TASK BRIEF - Having located "At what coordinates" in the listing below, write out its line and every following line exactly, last line included, without the pictures.

GIVEN RECORDS -
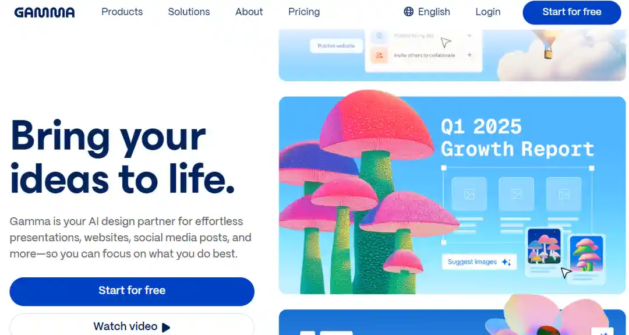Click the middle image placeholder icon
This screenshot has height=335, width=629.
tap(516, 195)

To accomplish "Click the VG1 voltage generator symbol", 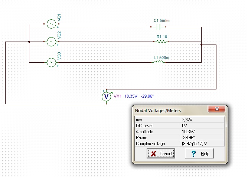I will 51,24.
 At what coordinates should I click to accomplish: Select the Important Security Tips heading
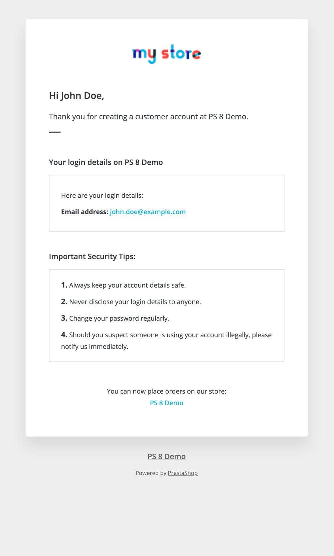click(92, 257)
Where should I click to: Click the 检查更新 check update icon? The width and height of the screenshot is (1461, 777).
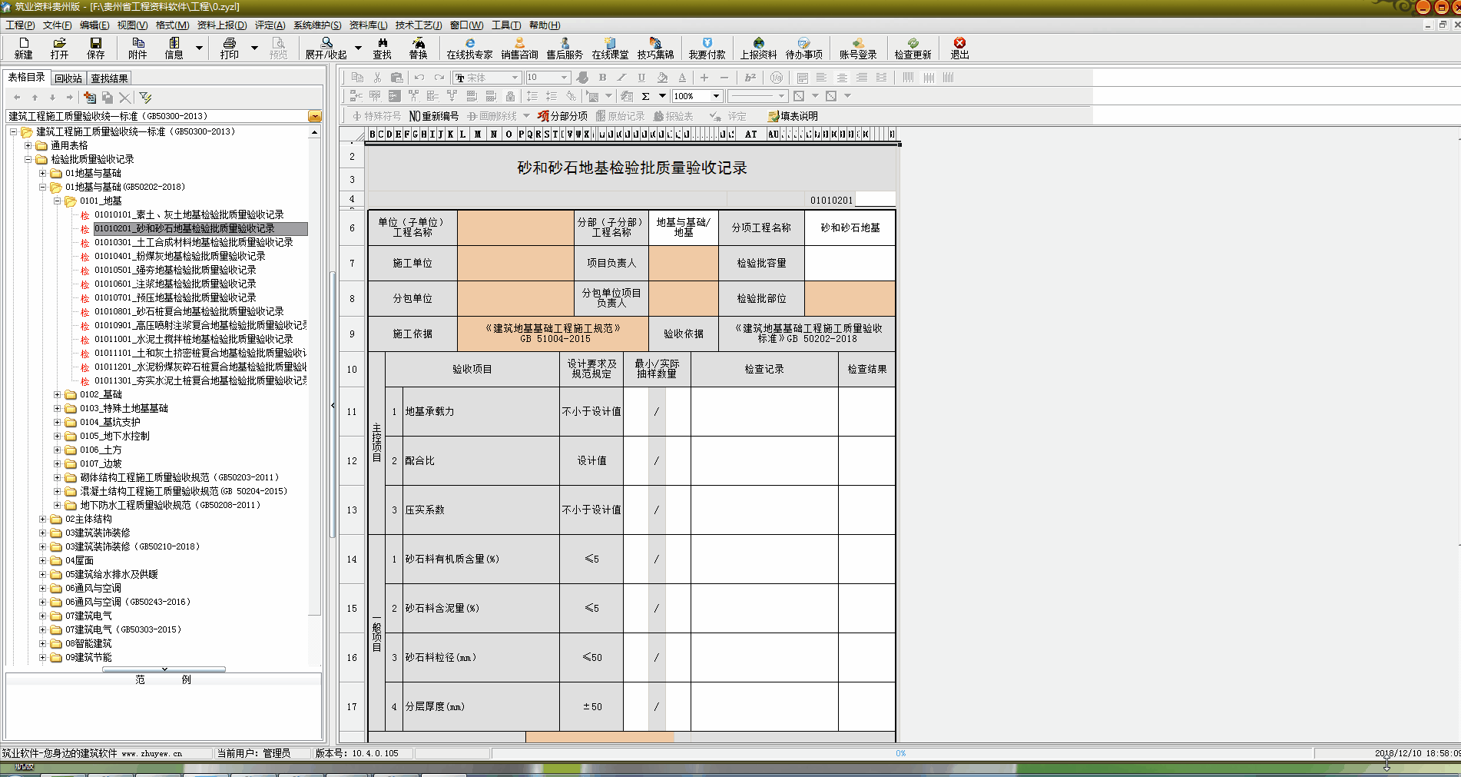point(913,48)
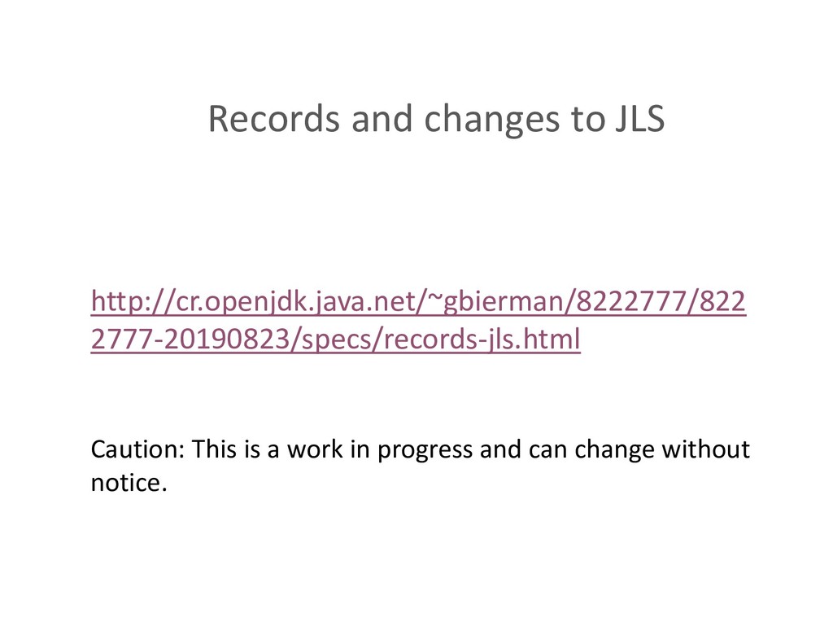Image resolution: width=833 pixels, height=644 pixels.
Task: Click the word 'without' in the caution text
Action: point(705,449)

TASK SOLUTION -
 At what coordinates should I click to accomplish: Select the Important Security Tips heading
click(92, 257)
Where should I click to: Click the 检查更新 check update icon? The width and height of the screenshot is (1461, 777).
point(913,48)
Image resolution: width=833 pixels, height=644 pixels.
Task: Click the word 'without' in the caution text
Action: point(705,449)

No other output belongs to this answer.